Moses no respondió. De repente, parecía haber perdido la serenidad que lo caracterizaba.

«Debo atreverme», se conminó Ana. «No tengo nada que perder. Si algo he aprendido en el espacio de tiempo que delimitan las dos pasarelas, aquélla por la que bajé a esta tierra y la que ahora me llevará lejos de aquí, es que debo atreverme a hacer lo que quiero y no dejar que me lo impida lo que otros consideran que le está permitido a una mujer blanca».

De forma completamente imprevista lo vio todo claro. Ahora, cuando estaba a punto de culminar el tiempo vivido en la ciudad de la laguna. Conocer a Isabel le permitió sentir cariño por una mujer negra cuyo destino le había afectado de un modo brutal. Sin embargo, Isabel estaba muerta, al igual que Lars Johan Jakob Antonius Lundmark, el primer hombre que contrajo matrimonio con ella. Y que el senhor Vaz, que la hizo rica pero que también había fallecido.

Y entonces apareció Moses en su vida. El afecto que había sentido por Isabel se convirtió en amor por su hermano. Y él estaba vivo, no la había abandonado.

Ana se levantó y se acercó a Moses. Se inclinó hacia él y experimentó gratitud y alivio al sentir sus manos en la cintura.

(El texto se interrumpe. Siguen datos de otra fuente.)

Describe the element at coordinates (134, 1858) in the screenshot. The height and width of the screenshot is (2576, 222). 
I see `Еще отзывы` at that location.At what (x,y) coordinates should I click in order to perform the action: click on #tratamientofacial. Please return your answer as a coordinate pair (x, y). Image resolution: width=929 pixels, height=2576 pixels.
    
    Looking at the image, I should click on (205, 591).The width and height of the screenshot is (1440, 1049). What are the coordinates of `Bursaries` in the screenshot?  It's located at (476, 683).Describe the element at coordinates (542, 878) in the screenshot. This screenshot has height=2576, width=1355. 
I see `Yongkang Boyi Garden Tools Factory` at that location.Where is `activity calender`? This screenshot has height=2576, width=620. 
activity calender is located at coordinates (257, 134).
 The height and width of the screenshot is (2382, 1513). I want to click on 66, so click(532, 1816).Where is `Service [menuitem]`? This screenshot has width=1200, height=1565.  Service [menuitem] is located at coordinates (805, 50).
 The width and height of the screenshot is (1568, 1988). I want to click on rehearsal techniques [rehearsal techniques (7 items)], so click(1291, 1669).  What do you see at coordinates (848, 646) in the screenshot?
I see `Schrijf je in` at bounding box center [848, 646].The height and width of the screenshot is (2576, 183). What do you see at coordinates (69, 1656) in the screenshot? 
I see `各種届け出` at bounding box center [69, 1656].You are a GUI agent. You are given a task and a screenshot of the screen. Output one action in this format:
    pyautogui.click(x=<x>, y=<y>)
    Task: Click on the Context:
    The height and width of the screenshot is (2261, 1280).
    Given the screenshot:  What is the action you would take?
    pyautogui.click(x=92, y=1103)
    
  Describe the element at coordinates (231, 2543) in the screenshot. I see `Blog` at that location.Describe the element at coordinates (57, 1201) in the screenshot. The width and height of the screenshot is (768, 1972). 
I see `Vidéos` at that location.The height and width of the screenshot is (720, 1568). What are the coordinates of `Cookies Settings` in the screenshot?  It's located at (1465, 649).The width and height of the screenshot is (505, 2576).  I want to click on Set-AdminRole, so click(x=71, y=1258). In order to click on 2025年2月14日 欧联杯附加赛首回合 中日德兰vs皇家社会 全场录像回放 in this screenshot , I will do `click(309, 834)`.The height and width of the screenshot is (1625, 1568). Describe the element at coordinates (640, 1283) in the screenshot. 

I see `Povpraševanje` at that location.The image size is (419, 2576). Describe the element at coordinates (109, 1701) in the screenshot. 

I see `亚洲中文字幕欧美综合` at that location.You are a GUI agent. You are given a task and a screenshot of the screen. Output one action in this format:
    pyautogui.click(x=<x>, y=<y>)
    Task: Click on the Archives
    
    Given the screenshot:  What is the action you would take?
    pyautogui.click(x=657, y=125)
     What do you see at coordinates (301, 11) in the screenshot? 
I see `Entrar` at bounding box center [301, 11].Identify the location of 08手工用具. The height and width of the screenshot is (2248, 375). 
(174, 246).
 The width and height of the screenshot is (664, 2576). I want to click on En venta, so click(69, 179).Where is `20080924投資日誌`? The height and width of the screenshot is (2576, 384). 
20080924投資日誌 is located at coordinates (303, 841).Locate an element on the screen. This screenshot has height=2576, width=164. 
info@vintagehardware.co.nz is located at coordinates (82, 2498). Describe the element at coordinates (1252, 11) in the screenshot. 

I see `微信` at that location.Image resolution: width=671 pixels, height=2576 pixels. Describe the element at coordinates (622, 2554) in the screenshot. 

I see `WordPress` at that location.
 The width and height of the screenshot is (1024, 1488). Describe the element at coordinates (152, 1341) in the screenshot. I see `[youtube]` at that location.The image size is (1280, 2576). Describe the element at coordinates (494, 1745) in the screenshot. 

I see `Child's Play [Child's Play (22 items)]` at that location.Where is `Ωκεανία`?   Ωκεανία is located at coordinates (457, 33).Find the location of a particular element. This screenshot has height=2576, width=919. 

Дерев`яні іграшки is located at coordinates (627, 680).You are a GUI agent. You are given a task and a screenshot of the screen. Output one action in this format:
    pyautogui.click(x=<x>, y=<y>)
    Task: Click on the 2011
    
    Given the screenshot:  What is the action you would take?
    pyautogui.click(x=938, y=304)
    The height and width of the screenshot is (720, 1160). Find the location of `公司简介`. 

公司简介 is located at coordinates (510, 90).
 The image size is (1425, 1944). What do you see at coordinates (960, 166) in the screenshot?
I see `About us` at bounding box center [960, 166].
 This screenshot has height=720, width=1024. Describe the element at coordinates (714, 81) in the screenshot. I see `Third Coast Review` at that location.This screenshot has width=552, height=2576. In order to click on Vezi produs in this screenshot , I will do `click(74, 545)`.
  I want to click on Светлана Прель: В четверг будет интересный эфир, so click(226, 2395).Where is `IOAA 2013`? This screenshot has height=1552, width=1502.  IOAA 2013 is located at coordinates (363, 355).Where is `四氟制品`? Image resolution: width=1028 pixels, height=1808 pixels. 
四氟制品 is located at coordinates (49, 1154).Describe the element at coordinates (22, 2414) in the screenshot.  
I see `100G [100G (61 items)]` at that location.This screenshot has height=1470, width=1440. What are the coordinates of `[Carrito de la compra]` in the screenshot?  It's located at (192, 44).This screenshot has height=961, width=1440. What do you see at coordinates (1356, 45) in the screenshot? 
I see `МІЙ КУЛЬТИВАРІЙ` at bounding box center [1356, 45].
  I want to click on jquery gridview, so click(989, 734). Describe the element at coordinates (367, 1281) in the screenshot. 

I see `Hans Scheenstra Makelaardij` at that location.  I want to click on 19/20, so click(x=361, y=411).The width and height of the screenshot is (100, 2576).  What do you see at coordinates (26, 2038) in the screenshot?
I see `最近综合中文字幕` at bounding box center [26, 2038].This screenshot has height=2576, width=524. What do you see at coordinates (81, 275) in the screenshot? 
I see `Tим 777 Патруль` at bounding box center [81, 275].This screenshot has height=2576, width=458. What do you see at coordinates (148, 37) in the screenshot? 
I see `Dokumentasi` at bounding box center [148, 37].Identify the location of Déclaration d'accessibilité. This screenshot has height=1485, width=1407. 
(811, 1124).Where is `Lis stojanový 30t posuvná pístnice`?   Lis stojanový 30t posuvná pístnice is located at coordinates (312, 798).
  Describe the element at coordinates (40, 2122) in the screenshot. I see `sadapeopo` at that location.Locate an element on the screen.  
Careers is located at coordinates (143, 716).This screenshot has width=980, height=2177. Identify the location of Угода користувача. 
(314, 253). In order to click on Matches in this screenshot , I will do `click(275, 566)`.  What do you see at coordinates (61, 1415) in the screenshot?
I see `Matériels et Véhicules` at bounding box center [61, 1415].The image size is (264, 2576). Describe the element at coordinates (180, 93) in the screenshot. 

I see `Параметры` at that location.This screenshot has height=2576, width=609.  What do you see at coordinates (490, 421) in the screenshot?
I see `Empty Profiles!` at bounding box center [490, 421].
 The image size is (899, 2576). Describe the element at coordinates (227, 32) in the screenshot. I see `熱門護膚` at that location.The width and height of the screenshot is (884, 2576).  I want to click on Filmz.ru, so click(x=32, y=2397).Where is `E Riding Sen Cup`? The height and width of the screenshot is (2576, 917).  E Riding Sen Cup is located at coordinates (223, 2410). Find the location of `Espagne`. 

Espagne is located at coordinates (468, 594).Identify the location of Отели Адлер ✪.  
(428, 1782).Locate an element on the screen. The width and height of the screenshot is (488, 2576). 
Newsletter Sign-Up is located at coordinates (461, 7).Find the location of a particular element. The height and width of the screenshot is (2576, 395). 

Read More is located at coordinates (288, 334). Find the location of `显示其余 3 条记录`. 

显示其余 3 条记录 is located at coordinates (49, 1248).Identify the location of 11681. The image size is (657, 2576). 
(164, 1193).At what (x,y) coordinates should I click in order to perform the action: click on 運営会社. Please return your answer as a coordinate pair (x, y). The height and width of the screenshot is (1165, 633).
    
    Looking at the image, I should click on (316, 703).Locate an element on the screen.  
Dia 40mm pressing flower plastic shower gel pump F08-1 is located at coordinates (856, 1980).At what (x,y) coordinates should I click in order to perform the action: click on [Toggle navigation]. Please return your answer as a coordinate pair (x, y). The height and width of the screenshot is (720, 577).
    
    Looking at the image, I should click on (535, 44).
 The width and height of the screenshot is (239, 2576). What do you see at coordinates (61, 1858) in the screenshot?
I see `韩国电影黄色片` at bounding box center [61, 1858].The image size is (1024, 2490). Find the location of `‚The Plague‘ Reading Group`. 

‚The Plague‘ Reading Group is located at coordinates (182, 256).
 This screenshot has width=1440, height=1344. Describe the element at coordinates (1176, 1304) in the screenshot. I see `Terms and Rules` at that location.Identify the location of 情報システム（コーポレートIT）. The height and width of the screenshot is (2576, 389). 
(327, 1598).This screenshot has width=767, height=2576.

Hicieron el amor con urgencia, medio vestidos, nerviosos pero entregados mientras oían el resonar de pasos tanto sobre sus cabezas como por el estrecho pasillo que discurría ante la puerta del camarote. En ella germinó la idea y la voluntad de que aquello no terminara nunca, de que se quedaran donde estaban hasta que el buque se llenase de agua y se hundiese. Notó el deseo de Moses, su ternura, y cuando le oyó un sollozo, comprendió que también Isabel y sus hijos se les habían unido en el camarote.

Después, todo paz y sosiego. Se quedaron tumbados en aquella cama estrecha, entre los protectores de madera desteñida que había a ambos lados. Ana le puso a Moses la mano en el corazón y sintió cómo su respiración iba pasando poco a poco de la aceleración del gozo a una gran calma.

Puede que Ana pensara en Lundmark en aquel momento, no lo recordaba, pero una y otra vez se decía lo extraordinario que se le antojaba el hecho de que tantas circunstancias se repitieran en su vida. Amor en la estrechez de un camarote, pasarelas, partidas precipitadas, sepulturas en el mar. Nadie la preparó nunca para nada de aquello, ni su padre ni Elin. Mientras vivió en el río aprendió a manejar la azada, a cuidar niños, a abrirse paso sin inmutarse por una capa espesa de nieve y por un frío helador, y además, a temer al Dios justiciero que entretejía las convicciones contritas de su abuela. Ahora, ella había llevado a cabo acciones valerosas sin estar preparada para ello, sin que nadie la hubiese obligado.

Ya apenas quedaba tiempo. El barco no tardaría en zarpar.

—Ven conmigo —le propuso Ana—. Quiero que vengas conmigo.

—No puedo.

—¿Por qué?

—La senhora sabe por qué.

—No me llames senhora. Ni Ana tampoco. Llámame Hanna, ése es mi verdadero nombre.

—Me matarán, igual que mataron a Isabel.

—No mientras yo viva.

—Ni siquiera pudiste proteger a Isabel.

—¿Me estás acusando?

—No, sólo digo lo que ocurrió.

Moses se incorporó, bajó de la cama y se puso el mono. Ana se quedó tumbada, aún medio desnuda, con la ropa desordenada, el moño deshecho y el cabello revuelto.

En ese preciso instante se acercaron unos pasos atronadores.

Se oyó un aporreo contundente y, de pronto, se abrió la puerta. Y allí estaban el oficial que la había recibido en la pasarela y otro hombre, que Ana supuso sería colega suyo.